43-year-old male, with tumor in the anterior region of the right lower limb (figure 1) and biopsy compatible with brown tumor. He presented total serum calcium 12.3 mg/dl and 13 mg/dl (NR: 8.3-10.3), parathormone (PTH) 1057 pg/ml (NR 15-65).  With the diagnosis of primary hyperparathyroidism, a 99mTc-MIBI parathyroid scintigraphy with SPECT was requested, which showed hyperfunctioning parathyroid tissue in the projection of the left inferior parathyroid gland. Hand radiographs showed a lytic lesion in punch in the distal phalanx of the first finger of the left hand (figure 2); in the clavicle radiograph: lytic lesion of 10 mm x 8 mm in the right clavicle, no alterations were evidenced in the skull radiograph.

Symptomatic primary hyperparathyroidism is a rare presentation today.
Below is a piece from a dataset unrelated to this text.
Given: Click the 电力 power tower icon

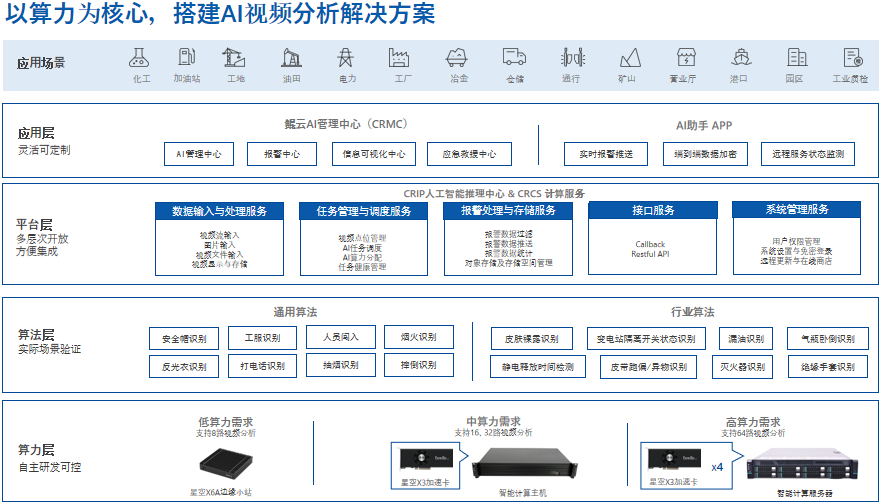Looking at the screenshot, I should pyautogui.click(x=347, y=58).
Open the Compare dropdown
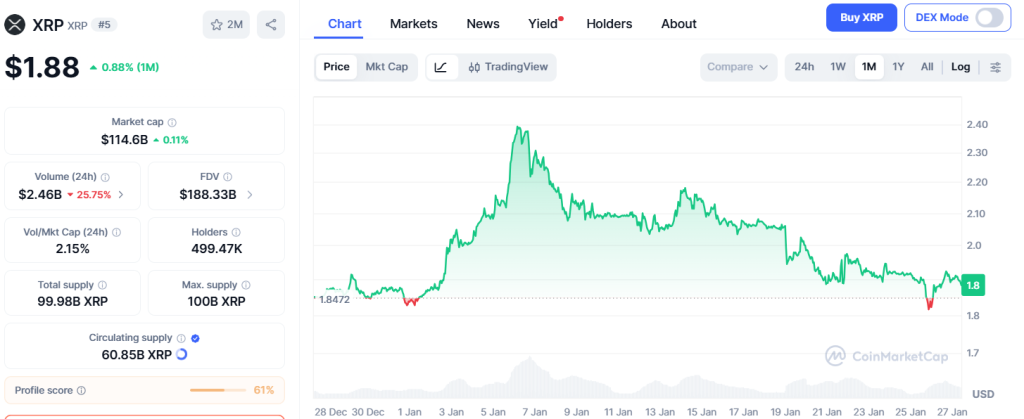Viewport: 1024px width, 419px height. tap(739, 67)
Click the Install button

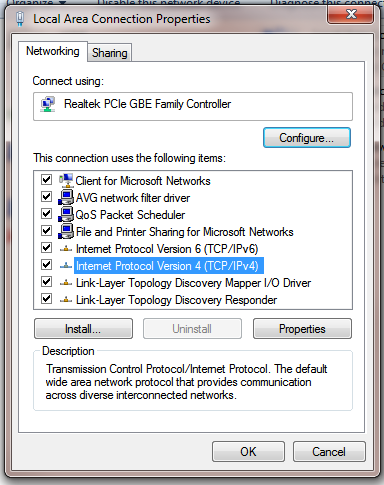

In severe metabolic osteopathy (osteitis fibrosa cystica), the following may be observed: bone cysts, brown tumors, and fibrosis of the marrow spaces. Bone involvement is predominantly cortical bone, with greater deterioration at the level of the distal third of the radius; although the trabecular bone may be compromised, with a greater risk of fractures in those sites [1].  Cystic osteitis fibrosa cystica is due to the action of PTH in the bone and is currently rare as an initial presentation of primary hyperparathyroidism. Given the access to serum calcium determination, it is diagnosed in early stages of this disease asymptomatically. Clinically it may present with bone pain, bone deformities and pathological fractures, much more rarely with a visible tumor as in this case. With treatment of primary hyperparathyroidism, brown tumors may disappear [2].

In conclusion, brown tumor is a rare form of initial presentation of hyperparathyroidism at present. Treatment is resection of the parathyroid adenoma as it usually regresses with decreasing PTH.